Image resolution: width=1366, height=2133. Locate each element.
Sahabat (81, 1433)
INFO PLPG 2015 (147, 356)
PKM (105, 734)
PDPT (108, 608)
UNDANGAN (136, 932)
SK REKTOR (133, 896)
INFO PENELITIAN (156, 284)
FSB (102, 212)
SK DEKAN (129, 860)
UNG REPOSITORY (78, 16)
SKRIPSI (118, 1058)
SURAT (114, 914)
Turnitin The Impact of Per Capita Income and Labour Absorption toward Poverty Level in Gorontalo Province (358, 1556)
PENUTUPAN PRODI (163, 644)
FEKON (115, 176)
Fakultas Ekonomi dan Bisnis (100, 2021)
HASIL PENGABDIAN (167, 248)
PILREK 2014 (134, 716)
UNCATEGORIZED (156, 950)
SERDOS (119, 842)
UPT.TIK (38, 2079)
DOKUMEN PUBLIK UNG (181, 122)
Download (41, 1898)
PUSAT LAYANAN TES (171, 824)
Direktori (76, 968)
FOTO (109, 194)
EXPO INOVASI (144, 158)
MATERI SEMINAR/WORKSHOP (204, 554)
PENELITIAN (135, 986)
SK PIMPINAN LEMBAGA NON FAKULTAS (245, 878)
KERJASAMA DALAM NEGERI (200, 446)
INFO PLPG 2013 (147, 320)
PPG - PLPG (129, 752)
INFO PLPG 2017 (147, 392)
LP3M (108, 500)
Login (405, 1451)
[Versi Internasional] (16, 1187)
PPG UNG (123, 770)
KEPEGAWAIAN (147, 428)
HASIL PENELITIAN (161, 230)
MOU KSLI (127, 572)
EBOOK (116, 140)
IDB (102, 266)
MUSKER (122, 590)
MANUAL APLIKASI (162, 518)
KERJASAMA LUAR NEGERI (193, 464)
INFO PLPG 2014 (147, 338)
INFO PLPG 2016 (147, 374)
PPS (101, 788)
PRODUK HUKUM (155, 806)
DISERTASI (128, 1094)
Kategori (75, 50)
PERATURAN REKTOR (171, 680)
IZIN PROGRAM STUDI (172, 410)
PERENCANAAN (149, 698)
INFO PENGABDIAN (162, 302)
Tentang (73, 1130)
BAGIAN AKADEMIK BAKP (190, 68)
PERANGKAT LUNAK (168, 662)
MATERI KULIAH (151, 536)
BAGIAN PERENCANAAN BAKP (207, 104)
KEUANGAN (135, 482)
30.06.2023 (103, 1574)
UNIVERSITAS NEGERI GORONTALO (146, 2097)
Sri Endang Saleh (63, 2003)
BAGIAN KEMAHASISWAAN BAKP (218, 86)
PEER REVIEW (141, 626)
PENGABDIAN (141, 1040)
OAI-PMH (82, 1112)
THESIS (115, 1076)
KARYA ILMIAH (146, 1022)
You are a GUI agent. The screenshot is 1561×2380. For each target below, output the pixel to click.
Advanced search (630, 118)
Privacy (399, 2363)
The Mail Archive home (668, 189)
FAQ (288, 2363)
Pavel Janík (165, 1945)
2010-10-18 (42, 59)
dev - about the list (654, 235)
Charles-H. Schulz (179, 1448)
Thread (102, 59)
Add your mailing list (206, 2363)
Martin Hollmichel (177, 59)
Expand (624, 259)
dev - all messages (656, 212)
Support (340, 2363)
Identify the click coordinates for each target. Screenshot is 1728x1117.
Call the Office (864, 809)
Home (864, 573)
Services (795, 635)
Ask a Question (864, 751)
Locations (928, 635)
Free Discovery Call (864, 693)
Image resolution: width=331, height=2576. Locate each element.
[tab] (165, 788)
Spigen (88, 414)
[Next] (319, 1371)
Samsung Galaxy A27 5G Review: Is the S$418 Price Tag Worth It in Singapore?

• Directions:
Please give an exact copy of the lines above, beginning with the line containing "PDPT (108, 608)" and running through the line containing "Martin Hollmichel (177, 59)", and of no other lines.

• Task solution:
PDPT (108, 608)
UNDANGAN (136, 932)
SK REKTOR (133, 896)
INFO PENELITIAN (156, 284)
FSB (102, 212)
SK DEKAN (129, 860)
UNG REPOSITORY (78, 16)
SKRIPSI (118, 1058)
SURAT (114, 914)
Turnitin The Impact of Per Capita Income and Labour Absorption toward Poverty Level in Gorontalo Province (358, 1556)
PENUTUPAN PRODI (163, 644)
FEKON (115, 176)
Fakultas Ekonomi dan Bisnis (100, 2021)
HASIL PENGABDIAN (167, 248)
PILREK 2014 (134, 716)
UNCATEGORIZED (156, 950)
SERDOS (119, 842)
UPT.TIK (38, 2079)
DOKUMEN PUBLIK UNG (181, 122)
Download (41, 1898)
PUSAT LAYANAN TES (171, 824)
Direktori (76, 968)
FOTO (109, 194)
EXPO INOVASI (144, 158)
MATERI SEMINAR/WORKSHOP (204, 554)
PENELITIAN (135, 986)
SK PIMPINAN LEMBAGA NON FAKULTAS (245, 878)
KERJASAMA DALAM NEGERI (200, 446)
INFO PLPG 2013 (147, 320)
PPG - PLPG (129, 752)
INFO PLPG 2017 (147, 392)
LP3M (108, 500)
Login (405, 1451)
[Versi Internasional] (16, 1187)
PPG UNG (123, 770)
KEPEGAWAIAN (147, 428)
HASIL PENELITIAN (161, 230)
MOU KSLI (127, 572)
EBOOK (116, 140)
IDB (102, 266)
MUSKER (122, 590)
MANUAL APLIKASI (162, 518)
KERJASAMA LUAR NEGERI (193, 464)
INFO PLPG 2014 (147, 338)
INFO PLPG 2016 (147, 374)
PPS (101, 788)
PRODUK HUKUM (155, 806)
DISERTASI (128, 1094)
Kategori (75, 50)
PERATURAN REKTOR (171, 680)
IZIN PROGRAM STUDI (172, 410)
PERENCANAAN (149, 698)
INFO PENGABDIAN (162, 302)
Tentang (73, 1130)
BAGIAN AKADEMIK BAKP (190, 68)
PERANGKAT LUNAK (168, 662)
MATERI KULIAH (151, 536)
BAGIAN PERENCANAAN BAKP (207, 104)
KEUANGAN (135, 482)
30.06.2023 (103, 1574)
UNIVERSITAS NEGERI GORONTALO (146, 2097)
Sri Endang Saleh (63, 2003)
BAGIAN KEMAHASISWAAN BAKP (218, 86)
PEER REVIEW (141, 626)
PENGABDIAN (141, 1040)
OAI-PMH (82, 1112)
THESIS (115, 1076)
KARYA ILMIAH (146, 1022)
You are a GUI agent. The screenshot is 1561×2380. For each target below, output the pixel to click.
Advanced search (630, 118)
Privacy (399, 2363)
The Mail Archive home (668, 189)
FAQ (288, 2363)
Pavel Janík (165, 1945)
2010-10-18 (42, 59)
dev - about the list (654, 235)
Charles-H. Schulz (179, 1448)
Thread (102, 59)
Add your mailing list (206, 2363)
Martin Hollmichel (177, 59)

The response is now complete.